How packaging is sealed is an important issue, as it has a direct impact on the quality of the product and the packaging itself. A good seal preserves the product and maintains its organoleptic properties, as well as ensuring it is tamper-proof and extending its shelf life. It also guarantees a positive experience for the user.
HOW OFTEN HAVE YOU STRUGGLED TO PEEL BACK THE FILM ON A TRAY, OR FOUND IT TEARS AND BREAKS ON OPENING?
The seal on packaging has to be suitable for both the product itself and the material used.
Problems with user experience can be solved by correctly sealing the packaging, in other words, ensuring the optimal temperatures and pressures are used for each type of film during the packaging process, taking into account the thickness of each material.
One factor that can result in packaging being sealed incorrectly is the speed of production. This is often the result of a failure to make the necessary adjustments when changing materials, in an attempt to save time.
TYPES OF SEALING
Many food products, such as chocolate and ice cream, can be damaged by the heat of hot-fill sealing systems. For these products a cold seal system is used. This system doesn’t use heat, just pressure and special self-sealing adhesives.
With the cold seal system, there is less adhesive force and the seal is less hermetic, meaning the packaging can be opened easily.
Heat sealing, or thermal-bonding, is the most common form of sealing in the packaging industry because of the excellent results it provides.

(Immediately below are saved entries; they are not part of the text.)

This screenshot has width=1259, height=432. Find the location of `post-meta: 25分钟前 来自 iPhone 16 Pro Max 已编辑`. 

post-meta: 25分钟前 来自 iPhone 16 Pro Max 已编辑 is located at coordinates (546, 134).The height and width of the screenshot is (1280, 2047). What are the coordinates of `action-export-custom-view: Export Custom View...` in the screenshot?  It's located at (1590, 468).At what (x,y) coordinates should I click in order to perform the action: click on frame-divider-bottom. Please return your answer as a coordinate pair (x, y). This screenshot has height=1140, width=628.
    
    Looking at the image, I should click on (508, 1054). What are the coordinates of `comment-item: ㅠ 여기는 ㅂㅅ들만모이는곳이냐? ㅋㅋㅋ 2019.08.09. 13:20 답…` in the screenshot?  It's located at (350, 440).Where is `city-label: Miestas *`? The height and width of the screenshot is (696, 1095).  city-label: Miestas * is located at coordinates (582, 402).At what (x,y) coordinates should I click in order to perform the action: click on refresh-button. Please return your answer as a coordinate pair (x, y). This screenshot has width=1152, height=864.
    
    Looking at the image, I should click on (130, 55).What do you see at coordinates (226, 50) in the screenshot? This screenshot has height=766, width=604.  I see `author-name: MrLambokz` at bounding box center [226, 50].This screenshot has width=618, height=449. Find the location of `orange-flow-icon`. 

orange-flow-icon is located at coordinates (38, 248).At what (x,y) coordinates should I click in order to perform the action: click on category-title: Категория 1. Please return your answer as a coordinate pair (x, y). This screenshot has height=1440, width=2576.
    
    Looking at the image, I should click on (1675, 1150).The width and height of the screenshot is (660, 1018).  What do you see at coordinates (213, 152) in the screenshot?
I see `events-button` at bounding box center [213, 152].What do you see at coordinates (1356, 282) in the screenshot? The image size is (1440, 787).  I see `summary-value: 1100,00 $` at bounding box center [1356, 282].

It consists of using heat to weld one thermoplastic to another thermoplastic, or another material, at a certain temperature and pressure. Hot plates or hot bars are normally used to apply heat to very specific areas of the packaging. In the production of pouches or other flexible formats, this type of sealing is used to weld the perimeter, or seal the ends.
The most common types of heat sealing are:
- Hot-bar welding
- Continuous heat sealing
- Impulse welding
- Hot-wire welding
- Induction sealing
Vacuum packing consists of removing all the air from inside the packaging before sealing, thereby extending the expiry date of the product. There are many advantages of vacuum packing, although they can be summarised as hygiene and quality.
Vacuum packing preserves the taste and aroma of food. With this type of packaging, external smells are prevented from entering, and the aromas are of the food are prevented from leaving, meaning the food maintains its initial properties. As there is no oxidation or dehydration, the taste also remains the same.
SEAL QUALITY IMPACTS REPEAT PURCHASES
As we have seen, a proper seal is essential for a good consumer experience. Of course, ensuring a product’s packaging correctly preserves its qualities is one of the primary aims. However, ease-of-use is also a main concern for consumers, and their repeat purchase of the product will depend on it.
An easy-peel seal is essential if you want to prevent user frustration. If a product requires too much time or effort to open, consumers will reject it.
This issue is of particular concern for the elderly, as studies have shown packaging that is difficult to open can directly affect their nutrition.
SEALING HELPS PREVENT FOOD WASTE
It is also important to remember that the quality of the seal directly impacts the shelf life of a packaged product and, therefore, it directly affects food waste. In Spain alone, 7.7 million tonnes of food is wasted each year. Good-quality seals would reduce these figures considerably.
In order to extend the shelf life of a food product, we have to stop the effects of agents that can cause its deterioration, such as light, moisture, temperature and oxygen. Coupled with a good seal, the use of barrier materials is essential for this purpose.